The meet of the random variables in rvs is constructed and then inserted into at index idx.
- Parameters:
dist (Distribution) – The distribution which defines the base sigma-algebra.
idx (int) – The index at which to insert the meet. To append the meet, set idx to be equal to -1 or dist.outcome_length().
rvs (list) – A list of lists. Each list specifies a random variable to be met with the other lists. Each random variable can defined as a series of unique indexes. Multiple random variables can use the same index. For example, [[0,1],[1,2]].
support_only (bool) – If True, only consider outcomes with non-zero probability.
- Returns:
d – The new distribution with the meet at index idx.
- Return type:
Distribution
Minimal Sufficient Statistic
This method constructs the minimal sufficient statistic of \(X\) about \(Y\): \(X \mss Y\):
In [18]: from dit.algorithms import insert_mss
In [19]: d2 = dit.Distribution(['00', '01', '10', '11', '22', '33'], [1/8]*4 + [1/4]*2)

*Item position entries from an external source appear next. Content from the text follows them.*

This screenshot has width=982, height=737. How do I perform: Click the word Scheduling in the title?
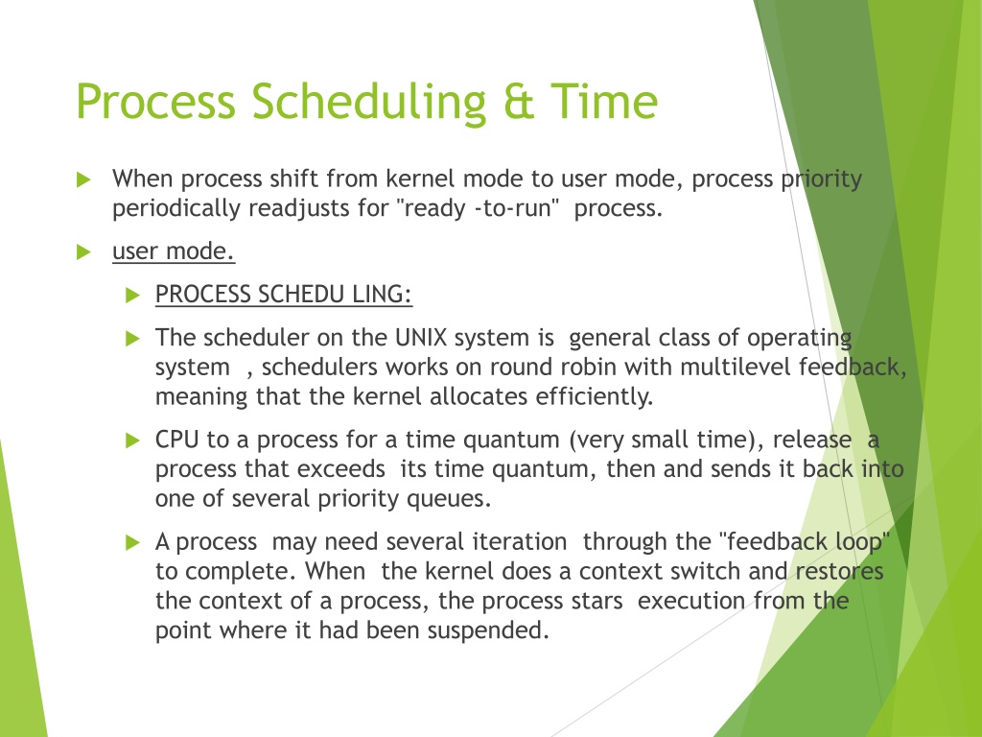pos(369,103)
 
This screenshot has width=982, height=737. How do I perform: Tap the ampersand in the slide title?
pos(519,102)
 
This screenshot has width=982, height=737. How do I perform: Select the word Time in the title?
pos(604,102)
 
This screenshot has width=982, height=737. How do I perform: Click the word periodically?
pos(176,209)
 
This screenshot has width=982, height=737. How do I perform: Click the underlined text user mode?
pos(174,251)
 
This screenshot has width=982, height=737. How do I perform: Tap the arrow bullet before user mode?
pos(83,252)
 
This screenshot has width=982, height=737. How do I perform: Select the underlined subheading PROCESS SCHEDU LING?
pos(284,295)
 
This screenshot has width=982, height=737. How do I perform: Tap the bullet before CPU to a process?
pos(132,440)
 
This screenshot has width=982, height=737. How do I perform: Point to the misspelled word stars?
pos(596,601)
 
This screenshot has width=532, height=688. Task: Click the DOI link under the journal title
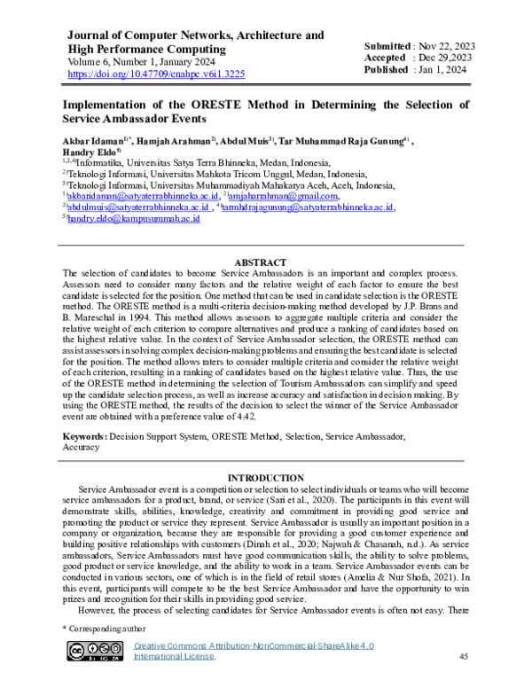click(x=156, y=75)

In [20]: print(insert_mss(d2, -1, [0], [1]))
Class: Distribution
Alphabet: (('0', '1', '2', '3'), ('0', '1', '2', '3'), (0, 1, 2))
Base: linear
x p(X0,X1,X2)
('0', '0', 2) 1/8
('0', '1', 2) 1/8
('1', '0', 2) 1/8
('1', '1', 2) 1/8
('2', '2', 0) 1/4
('3', '3', 1) 1/4
Again, \(\min\) is understood to be over entropies.
- mss(dist, rvs, about=None, int_outcomes=True)[source]
- Parameters:
dist (Distribution) – The distribution which defines the base sigma-algebra.
rvs (list) – A list of random variables to be compressed into a minimal sufficient statistic.
about (list) – A list of random variables for which the minimal sufficient static will retain all information about.
int_outcomes (bool) – If True, then the outcomes of the minimal sufficient statistic are relabeled as integers instead of as the atoms of the induced sigma-algebra.
- Returns:
d – The distribution of the minimal sufficient statistic.
- Return type:
Distribution
Examples
>>> d = Xor() >>> print(mss(d, [0], [1, 2])) Class: Distribution Alphabet: (0, 1) Base: linear x p(x) 0 0.5 1 0.5
- insert_mss(dist, idx, rvs, about=None)[source]
Inserts the minimal sufficient statistic of rvs about about into dist at index idx.
- Parameters:
dist (Distribution) – The distribution which defines the base sigma-algebra.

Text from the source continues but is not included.